DPO Trainer Crashes on multi-gpu setup!
System Info
Kaggle Notebook With 2X T4 GPUs. [link to Kaggle notebook:] (https://www.kaggle.com/code/augustmurr/dpo-issue-recreationl) The issue does not occur when loading the model on one GPU (for example "cuda:0"), but the trainer will only use 1 GPU which is very inefficient.
Who can help?
@muellerzr @pacman100
Information
- [ ] The official example scripts
- [X] My own modified scripts
Tasks
- [ ] An officially supported task in the
examplesfolder (such as GLUE/SQuAD, ...) - [X] My own task or dataset (give details below)
Reproduction
link to Kaggle notebook: https://www.kaggle.com/code/augustmurr/dpo-issue-recreation
Expected behavior
RuntimeError: Expected all tensors to be on the same device, but found at least two devices, cuda:0 and cuda:1!

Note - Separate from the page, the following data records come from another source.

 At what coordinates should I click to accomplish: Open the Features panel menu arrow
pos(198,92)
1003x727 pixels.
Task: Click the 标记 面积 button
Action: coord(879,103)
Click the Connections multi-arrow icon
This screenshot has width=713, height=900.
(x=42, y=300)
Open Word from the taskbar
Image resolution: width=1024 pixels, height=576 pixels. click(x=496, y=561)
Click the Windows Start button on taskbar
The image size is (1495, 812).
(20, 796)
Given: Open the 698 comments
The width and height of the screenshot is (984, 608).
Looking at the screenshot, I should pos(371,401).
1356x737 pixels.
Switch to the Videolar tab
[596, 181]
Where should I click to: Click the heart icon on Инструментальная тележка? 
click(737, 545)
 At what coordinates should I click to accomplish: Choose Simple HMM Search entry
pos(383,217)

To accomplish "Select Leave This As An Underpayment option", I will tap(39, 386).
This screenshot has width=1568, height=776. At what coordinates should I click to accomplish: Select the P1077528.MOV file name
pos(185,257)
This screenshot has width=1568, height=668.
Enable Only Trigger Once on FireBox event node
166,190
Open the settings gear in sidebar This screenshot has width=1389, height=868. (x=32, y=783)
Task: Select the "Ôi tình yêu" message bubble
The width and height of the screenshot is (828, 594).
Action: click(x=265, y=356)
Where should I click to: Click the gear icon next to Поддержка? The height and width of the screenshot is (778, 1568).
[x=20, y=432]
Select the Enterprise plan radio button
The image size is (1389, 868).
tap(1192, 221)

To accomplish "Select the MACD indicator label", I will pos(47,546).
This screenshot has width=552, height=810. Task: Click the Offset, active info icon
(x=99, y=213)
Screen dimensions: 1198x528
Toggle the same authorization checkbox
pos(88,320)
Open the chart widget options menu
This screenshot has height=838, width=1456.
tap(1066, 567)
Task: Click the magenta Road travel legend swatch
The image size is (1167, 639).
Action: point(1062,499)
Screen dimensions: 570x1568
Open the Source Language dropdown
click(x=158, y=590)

This looks to be an issue with how the weights are loaded with device_map=auto rather than with trainer. Possibly to do with _no_split_modules
cc @younesbelkada @ArthurZucker
Hi @August-murr !
I agree with what @amyeroberts said, I think that you are loading the model with device_map="auto". In order to correctly perform multi-gpu training, please refer to this comment: https://github.com/huggingface/accelerate/issues/1840#issuecomment-1683105994 - let us know how it goes!
This issue has been automatically marked as stale because it has not had recent activity. If you think this still needs to be addressed please comment on this thread.
Please note that issues that do not follow the contributing guidelines are likely to be ignored.